Les difficultés de Sylvia Kristel. Sylvia Kristel, la comédienne néerlandaise de 22 ans qui interprète d’Emmanuelle, est confrontée sur le tournage à de sombres démons enfouis. À l’heure du tournage d’une scène de viol, l’horreur lui revient en tête : à 9 ans, elle a subi les attouchements de son oncle et d’un autre homme. Le tournage, avec un comédien un peu brutal, la renvoie à ce cauchemar. "C’était très violent, je m’en suis voulu", se souvient Just Jaeckin.
Après la sortie du film, Sylvia Kristel vivra mal le succès du film. Escroquée, ruinée, minée par l’alcool et la drogue, elle meurt en 2012 à l'âge de 60 ans.

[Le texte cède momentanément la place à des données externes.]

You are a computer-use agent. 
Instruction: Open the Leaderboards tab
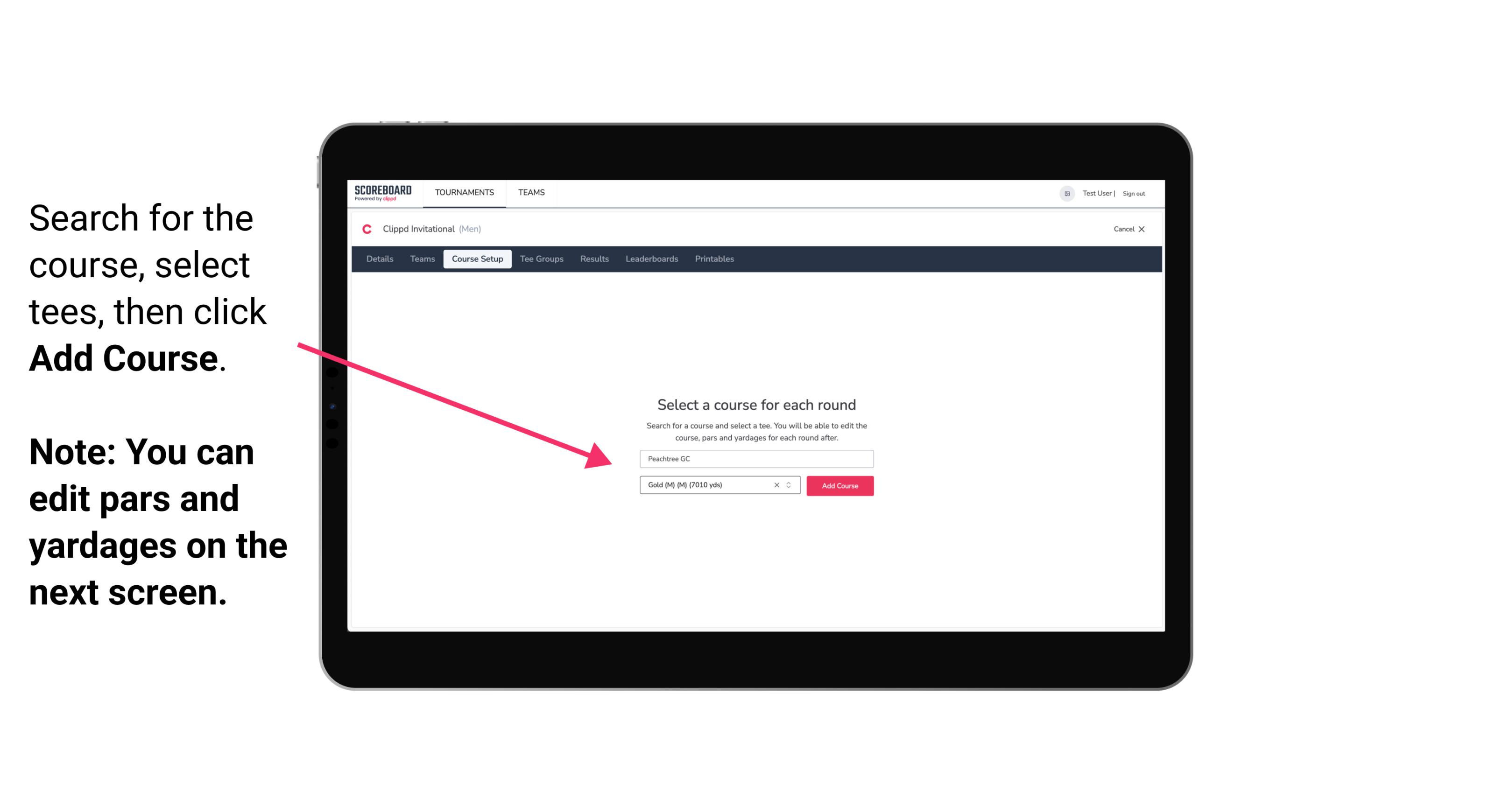coord(652,259)
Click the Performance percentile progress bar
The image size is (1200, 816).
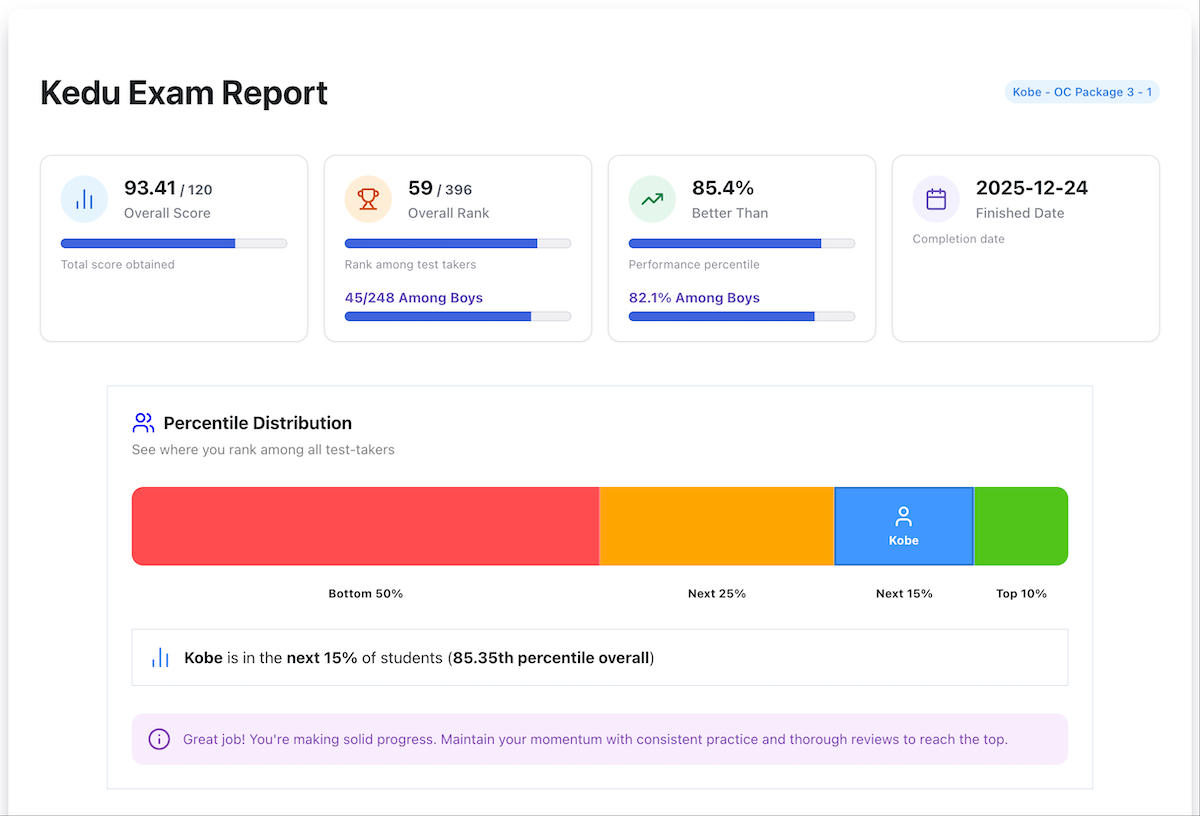(741, 243)
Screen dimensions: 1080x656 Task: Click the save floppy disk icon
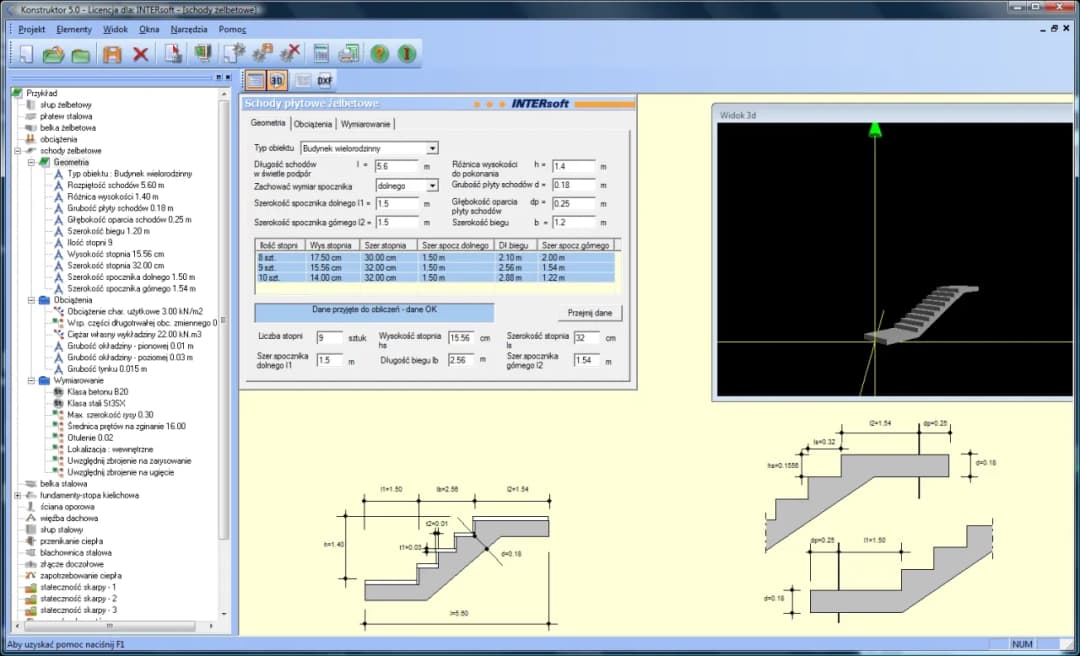coord(112,53)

L’année 1974, contexte idéal pour Emmanuelle. Deux événements des années 1970 vont ouvrir la voie à Emmanuelle. D’abord le succès du film Les valseuses, 5,7 millions d’entrées cette année-là. La bande-annonce d’Emmanuelle ("Emmanuelle, la plus longue caresse du cinéma français") précédait chaque projection du film du trio Depardieu-Dewaere-Miou Miou et a attisé la curiosité des spectateurs.
L’arrivée de Valéry Giscard d’Estaing au pouvoir deux mois avant la sortie du film lui a permis de passer le cap de la censure. D’abord interdit en raison de ses passages trop crus, le film est finalement autorisé après avoir été amputé… d’une minute. Entre temps, le producteur d'Emmanuelle est entré en contact avec un des ministres de VGE, l'invitant à assumer le "caractère libéral du nouveau gouvernement".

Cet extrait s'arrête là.